Return the entries in full, exactly as written.
═════ Records shown
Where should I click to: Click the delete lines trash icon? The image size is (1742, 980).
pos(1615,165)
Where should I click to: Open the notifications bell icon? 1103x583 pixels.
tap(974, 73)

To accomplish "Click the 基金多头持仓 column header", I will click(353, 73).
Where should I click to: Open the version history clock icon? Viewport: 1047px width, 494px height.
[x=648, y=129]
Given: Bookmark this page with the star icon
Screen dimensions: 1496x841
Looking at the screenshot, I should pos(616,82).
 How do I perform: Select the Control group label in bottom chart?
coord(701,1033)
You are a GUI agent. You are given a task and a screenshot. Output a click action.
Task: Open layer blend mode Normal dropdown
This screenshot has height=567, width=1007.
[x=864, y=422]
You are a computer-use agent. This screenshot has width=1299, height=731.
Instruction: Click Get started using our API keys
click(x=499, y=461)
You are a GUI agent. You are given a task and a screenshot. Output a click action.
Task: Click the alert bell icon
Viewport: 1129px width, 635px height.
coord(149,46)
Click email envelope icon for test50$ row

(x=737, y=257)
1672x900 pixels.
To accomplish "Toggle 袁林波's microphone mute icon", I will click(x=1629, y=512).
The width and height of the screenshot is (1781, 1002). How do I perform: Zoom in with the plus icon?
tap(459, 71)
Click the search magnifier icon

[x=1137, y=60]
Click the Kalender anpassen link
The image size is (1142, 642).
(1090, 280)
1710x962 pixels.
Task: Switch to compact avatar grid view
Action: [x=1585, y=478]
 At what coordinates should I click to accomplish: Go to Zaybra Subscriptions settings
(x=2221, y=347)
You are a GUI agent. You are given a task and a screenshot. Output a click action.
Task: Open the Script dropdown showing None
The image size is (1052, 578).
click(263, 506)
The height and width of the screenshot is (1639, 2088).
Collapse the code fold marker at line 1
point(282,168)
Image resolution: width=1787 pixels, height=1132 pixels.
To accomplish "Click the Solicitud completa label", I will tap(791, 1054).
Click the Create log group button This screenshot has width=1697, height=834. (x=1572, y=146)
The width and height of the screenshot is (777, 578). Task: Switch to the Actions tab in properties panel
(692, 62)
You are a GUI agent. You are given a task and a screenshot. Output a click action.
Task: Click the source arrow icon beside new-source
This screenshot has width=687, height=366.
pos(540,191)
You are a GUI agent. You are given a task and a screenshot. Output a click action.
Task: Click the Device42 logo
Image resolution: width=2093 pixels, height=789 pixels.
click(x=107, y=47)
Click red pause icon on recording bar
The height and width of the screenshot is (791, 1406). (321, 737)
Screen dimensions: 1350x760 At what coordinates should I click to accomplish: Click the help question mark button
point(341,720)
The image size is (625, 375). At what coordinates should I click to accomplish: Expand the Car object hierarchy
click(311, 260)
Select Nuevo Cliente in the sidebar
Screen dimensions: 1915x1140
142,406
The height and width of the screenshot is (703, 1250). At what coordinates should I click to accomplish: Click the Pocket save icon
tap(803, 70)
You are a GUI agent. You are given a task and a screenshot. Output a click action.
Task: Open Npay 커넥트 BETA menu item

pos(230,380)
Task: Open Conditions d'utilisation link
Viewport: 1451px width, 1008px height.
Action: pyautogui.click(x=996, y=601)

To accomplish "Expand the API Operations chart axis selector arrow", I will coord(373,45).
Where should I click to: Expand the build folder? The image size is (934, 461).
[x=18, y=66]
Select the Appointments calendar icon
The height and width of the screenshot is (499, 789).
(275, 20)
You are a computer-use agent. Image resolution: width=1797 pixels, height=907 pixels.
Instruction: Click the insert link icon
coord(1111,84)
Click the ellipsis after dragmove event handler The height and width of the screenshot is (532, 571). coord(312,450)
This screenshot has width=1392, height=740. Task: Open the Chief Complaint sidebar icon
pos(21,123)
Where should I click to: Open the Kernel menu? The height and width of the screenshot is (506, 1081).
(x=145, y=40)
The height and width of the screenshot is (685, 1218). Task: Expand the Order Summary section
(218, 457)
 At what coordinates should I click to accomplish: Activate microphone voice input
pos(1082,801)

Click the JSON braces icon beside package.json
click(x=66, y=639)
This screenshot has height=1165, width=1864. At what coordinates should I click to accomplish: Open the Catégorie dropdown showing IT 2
══════════
◆ Answer to this exercise ◆
Where should I click to: Click the delete lines trash icon? The image size is (1742, 980).
pos(1615,165)
Where should I click to: Open the notifications bell icon? 1103x583 pixels.
tap(974, 73)

To accomplish "Click the 基金多头持仓 column header", I will click(353, 73).
Where should I click to: Open the version history clock icon? Viewport: 1047px width, 494px height.
[x=648, y=129]
Given: Bookmark this page with the star icon
Screen dimensions: 1496x841
Looking at the screenshot, I should pos(616,82).
 How do I perform: Select the Control group label in bottom chart?
coord(701,1033)
You are a GUI agent. You are given a task and a screenshot. Output a click action.
Task: Open layer blend mode Normal dropdown
This screenshot has height=567, width=1007.
[x=864, y=422]
You are a computer-use agent. This screenshot has width=1299, height=731.
Instruction: Click Get started using our API keys
click(x=499, y=461)
You are a GUI agent. You are given a task and a screenshot. Output a click action.
Task: Click the alert bell icon
Viewport: 1129px width, 635px height.
coord(149,46)
Click email envelope icon for test50$ row

(x=737, y=257)
1672x900 pixels.
To accomplish "Toggle 袁林波's microphone mute icon", I will click(x=1629, y=512).
The width and height of the screenshot is (1781, 1002). How do I perform: Zoom in with the plus icon?
tap(459, 71)
Click the search magnifier icon

[x=1137, y=60]
Click the Kalender anpassen link
The image size is (1142, 642).
(1090, 280)
1710x962 pixels.
Task: Switch to compact avatar grid view
Action: [x=1585, y=478]
 At what coordinates should I click to accomplish: Go to Zaybra Subscriptions settings
(x=2221, y=347)
You are a GUI agent. You are given a task and a screenshot. Output a click action.
Task: Open the Script dropdown showing None
The image size is (1052, 578).
click(263, 506)
The height and width of the screenshot is (1639, 2088).
Collapse the code fold marker at line 1
point(282,168)
Image resolution: width=1787 pixels, height=1132 pixels.
To accomplish "Click the Solicitud completa label", I will tap(791, 1054).
Click the Create log group button This screenshot has width=1697, height=834. (x=1572, y=146)
The width and height of the screenshot is (777, 578). Task: Switch to the Actions tab in properties panel
(692, 62)
You are a GUI agent. You are given a task and a screenshot. Output a click action.
Task: Click the source arrow icon beside new-source
This screenshot has width=687, height=366.
pos(540,191)
You are a GUI agent. You are given a task and a screenshot. Output a click action.
Task: Click the Device42 logo
Image resolution: width=2093 pixels, height=789 pixels.
click(x=107, y=47)
Click red pause icon on recording bar
The height and width of the screenshot is (791, 1406). (321, 737)
Screen dimensions: 1350x760 At what coordinates should I click to accomplish: Click the help question mark button
point(341,720)
The image size is (625, 375). At what coordinates should I click to accomplish: Expand the Car object hierarchy
click(311, 260)
Select Nuevo Cliente in the sidebar
Screen dimensions: 1915x1140
142,406
The height and width of the screenshot is (703, 1250). At what coordinates should I click to accomplish: Click the Pocket save icon
tap(803, 70)
You are a GUI agent. You are given a task and a screenshot. Output a click action.
Task: Open Npay 커넥트 BETA menu item

pos(230,380)
Task: Open Conditions d'utilisation link
Viewport: 1451px width, 1008px height.
Action: pyautogui.click(x=996, y=601)

To accomplish "Expand the API Operations chart axis selector arrow", I will coord(373,45).
Where should I click to: Expand the build folder? The image size is (934, 461).
[x=18, y=66]
Select the Appointments calendar icon
The height and width of the screenshot is (499, 789).
(275, 20)
You are a computer-use agent. Image resolution: width=1797 pixels, height=907 pixels.
Instruction: Click the insert link icon
coord(1111,84)
Click the ellipsis after dragmove event handler The height and width of the screenshot is (532, 571). coord(312,450)
This screenshot has width=1392, height=740. Task: Open the Chief Complaint sidebar icon
pos(21,123)
Where should I click to: Open the Kernel menu? The height and width of the screenshot is (506, 1081).
(x=145, y=40)
The height and width of the screenshot is (685, 1218). Task: Expand the Order Summary section
(218, 457)
 At what coordinates should I click to accomplish: Activate microphone voice input
pos(1082,801)

Click the JSON braces icon beside package.json
click(x=66, y=639)
This screenshot has height=1165, width=1864. At what coordinates should I click to accomplish: Open the Catégorie dropdown showing IT 2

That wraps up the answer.